--- begin Page ---
Received a hilarious email from a  friend of mine who read my previous post  “Ask for the Sky, Be the Cloud first”. Being the cool, rational INTJ he is, he decided to see if what I wrote makes sense…. Here is what he emailed me:

As you know, a cold and emotionless man of hard science like me who is devoid of feelings would only be convinced by numbers… So I pulled out the recent Singapore census and some related data.. did some crunching and came up with a shocking figure (assuming my numbers didn’t mess up)…

Assuming that I target a single Chinese female who falls betweeen 25 – 34 who are in broad selected religious groups and have a degree, I am down to only about 26,000 ladies. This is not even counting those who may be attached. So the real number that I could be looking at may be 10,000?? And of which maybe less than half will think I don’t act funny or think I look ugly???

 

For the fun of it, I thought I share the excel file and the data with you.

 

So there u have it, statistical proof that I need to be a Cloud first before I can ask for the Sky… It’s crazy but TRUE!”

Singapore (June 2009) (in ’000)  
Total Population 4,988  
Total Resident Population 3,734  
       
Sex Composition of Residents  
Males   1,845 49.4%
Females   1,889 50.6%
       
Age Profile      
  25-34 572 15.3%
  35-44 630 16.9%
  45-54 620 16.6%
       
Ethnic Composition (Residents)  
Chinese     74.20%
Malays     13.40%
Indians     9.20%

Chinese Females who are 25 – 34 5.75%   214.5

Single      
       
Males      
25-29     75%
30-34     35%
35-39     19%

Females      
25-29     52%
30-34     23%
35-39     15%

Single Chinese Females who are 25 – 34 4.3%   160.9

Religion      
Buddhism     42.5%
Islam     14.9%
No Religion   14.8%
Christianity   14.6%
Taoism     8.5%
Hinduism     4.0%
Others     0.6%

Buddhism+No Religion+Christian+Taoism 80%

Single Chinese Females who are 25 – 34 (in religion bracket) 3.5%   129.4

Height Requirement   100%
Handsome or Pretty   100%
Monthly Income Requirement 100%
Chemistry/Connection with you 100%
Finally, how many of such Singles are unattached 100%

Total Number that fit your above criteria:  25874

I did the stats study for the fun of it lah. It was also to provide mathematical proof of what you wrote. So yes, I joke that I should target blondes and Mainland Chinese now (larger population base to begin with!).. but the findings reinforces the moral of the story that local singles should not be too choosy. Whilst I joke about it, I did share the findings with my attached friends… telling them how lucky they are to be attached to such an eligible guy or gal… :) ” – reproduced with permission.
--- end Page ---
--- begin Dataset section ---
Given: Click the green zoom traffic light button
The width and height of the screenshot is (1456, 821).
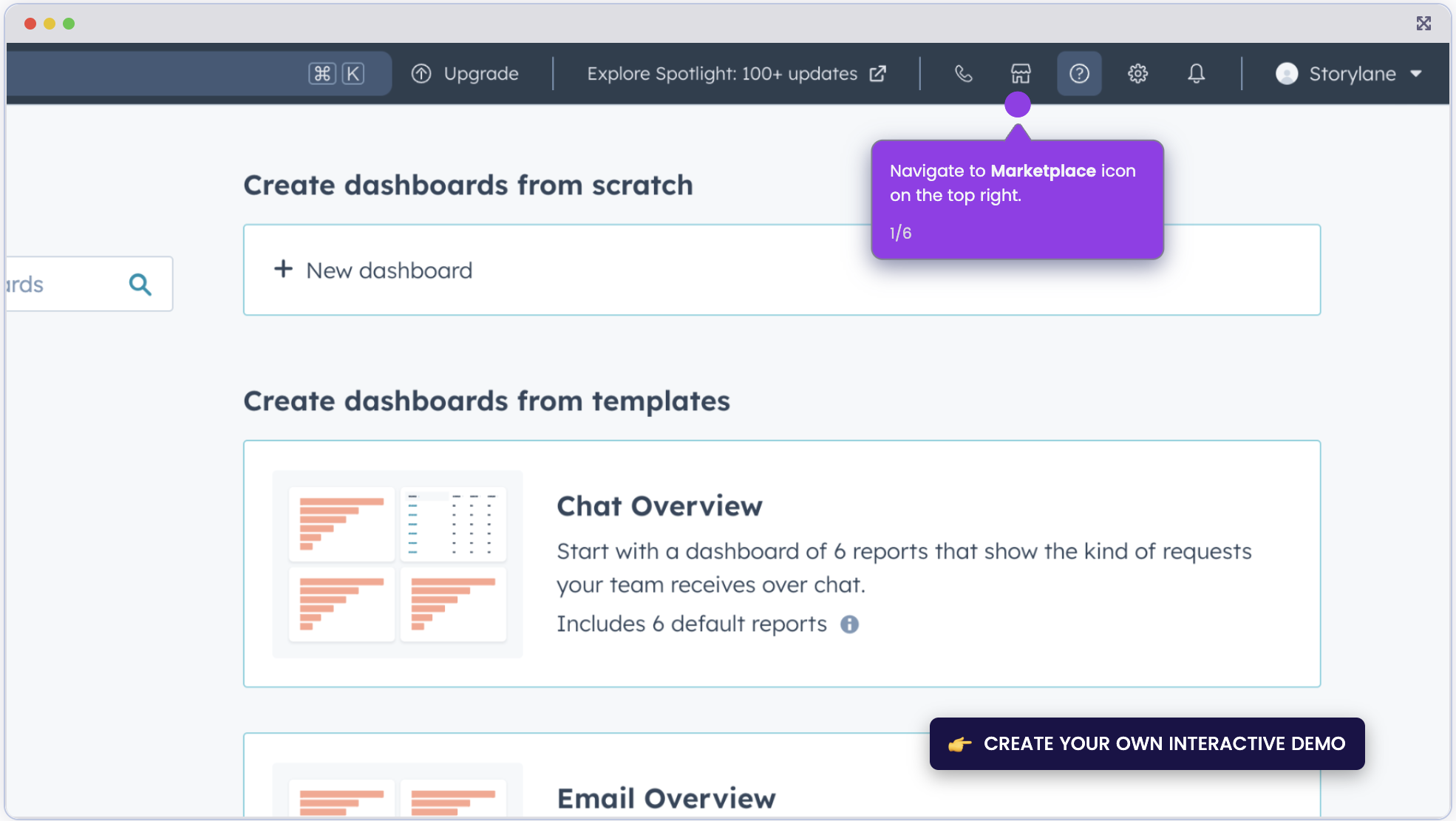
--- end Dataset section ---
- Parts of the exercise
1) Revise the part of the census post that begins at the words "As you know, a" and stops after "2009) (in ’000)", changing "Cloud" to "Rain" wherever it appears.
2) Answer these questions from the census post:
(a) What percentage of Singapore's residents are female?
(b) What share of residents follow Buddhism?
(c) What total number fits all the criteria in the final tally?

- Results by task
1)
As you know, a cold and emotionless man of hard science like me who is devoid of feelings would only be convinced by numbers… So I pulled out the recent Singapore census and some related data.. did some crunching and came up with a shocking figure (assuming my numbers didn’t mess up)…

Assuming that I target a single Chinese female who falls betweeen 25 – 34 who are in broad selected religious groups and have a degree, I am down to only about 26,000 ladies. This is not even counting those who may be attached. So the real number that I could be looking at may be 10,000?? And of which maybe less than half will think I don’t act funny or think I look ugly???

 

For the fun of it, I thought I share the excel file and the data with you.

 

So there u have it, statistical proof that I need to be a Rain first before I can ask for the Sky… It’s crazy but TRUE!”

Singapore (June 2009) (in ’000)

2)
(a) 50.6%
(b) 42.5%
(c) 25874